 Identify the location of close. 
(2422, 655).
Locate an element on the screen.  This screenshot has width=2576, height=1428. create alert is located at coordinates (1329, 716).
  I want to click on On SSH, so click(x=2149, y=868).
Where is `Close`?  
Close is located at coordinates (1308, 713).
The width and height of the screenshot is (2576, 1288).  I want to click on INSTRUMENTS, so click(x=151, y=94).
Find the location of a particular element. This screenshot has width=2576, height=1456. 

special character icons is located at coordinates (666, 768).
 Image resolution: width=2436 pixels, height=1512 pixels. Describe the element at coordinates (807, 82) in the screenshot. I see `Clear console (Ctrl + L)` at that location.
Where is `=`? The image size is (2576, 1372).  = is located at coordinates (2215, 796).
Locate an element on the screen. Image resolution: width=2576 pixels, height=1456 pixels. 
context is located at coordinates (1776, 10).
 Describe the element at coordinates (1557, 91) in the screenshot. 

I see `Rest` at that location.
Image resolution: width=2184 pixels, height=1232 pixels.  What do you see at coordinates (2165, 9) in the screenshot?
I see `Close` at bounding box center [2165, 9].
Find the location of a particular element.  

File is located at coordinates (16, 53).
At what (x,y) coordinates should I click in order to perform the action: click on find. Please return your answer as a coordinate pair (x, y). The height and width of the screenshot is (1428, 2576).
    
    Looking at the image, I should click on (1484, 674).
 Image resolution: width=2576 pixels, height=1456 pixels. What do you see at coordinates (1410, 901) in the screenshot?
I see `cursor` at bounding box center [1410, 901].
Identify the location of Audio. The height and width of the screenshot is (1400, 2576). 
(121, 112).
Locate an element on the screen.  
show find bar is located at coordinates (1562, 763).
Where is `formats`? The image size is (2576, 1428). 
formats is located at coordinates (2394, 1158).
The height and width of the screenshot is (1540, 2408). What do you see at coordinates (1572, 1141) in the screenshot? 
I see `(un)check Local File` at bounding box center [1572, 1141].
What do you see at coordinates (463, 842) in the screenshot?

> What you should do:
Update the material above by swapping "Find the location of a particular element" for "Locate a specific element", and keep every other part the same.

> Exercise solution:
 Identify the location of close. 
(2422, 655).
Locate an element on the screen.  This screenshot has width=2576, height=1428. create alert is located at coordinates (1329, 716).
  I want to click on On SSH, so click(x=2149, y=868).
Where is `Close`?  
Close is located at coordinates (1308, 713).
The width and height of the screenshot is (2576, 1288).  I want to click on INSTRUMENTS, so click(x=151, y=94).
Locate a specific element. This screenshot has width=2576, height=1456. 

special character icons is located at coordinates (666, 768).
 Image resolution: width=2436 pixels, height=1512 pixels. Describe the element at coordinates (807, 82) in the screenshot. I see `Clear console (Ctrl + L)` at that location.
Where is `=`? The image size is (2576, 1372).  = is located at coordinates (2215, 796).
Locate an element on the screen. Image resolution: width=2576 pixels, height=1456 pixels. 
context is located at coordinates (1776, 10).
 Describe the element at coordinates (1557, 91) in the screenshot. 

I see `Rest` at that location.
Image resolution: width=2184 pixels, height=1232 pixels.  What do you see at coordinates (2165, 9) in the screenshot?
I see `Close` at bounding box center [2165, 9].
Locate a specific element.  

File is located at coordinates (16, 53).
At what (x,y) coordinates should I click in order to perform the action: click on find. Please return your answer as a coordinate pair (x, y). The height and width of the screenshot is (1428, 2576).
    
    Looking at the image, I should click on (1484, 674).
 Image resolution: width=2576 pixels, height=1456 pixels. What do you see at coordinates (1410, 901) in the screenshot?
I see `cursor` at bounding box center [1410, 901].
Identify the location of Audio. The height and width of the screenshot is (1400, 2576). 
(121, 112).
Locate an element on the screen.  
show find bar is located at coordinates (1562, 763).
Where is `formats`? The image size is (2576, 1428). 
formats is located at coordinates (2394, 1158).
The height and width of the screenshot is (1540, 2408). What do you see at coordinates (1572, 1141) in the screenshot? 
I see `(un)check Local File` at bounding box center [1572, 1141].
What do you see at coordinates (463, 842) in the screenshot?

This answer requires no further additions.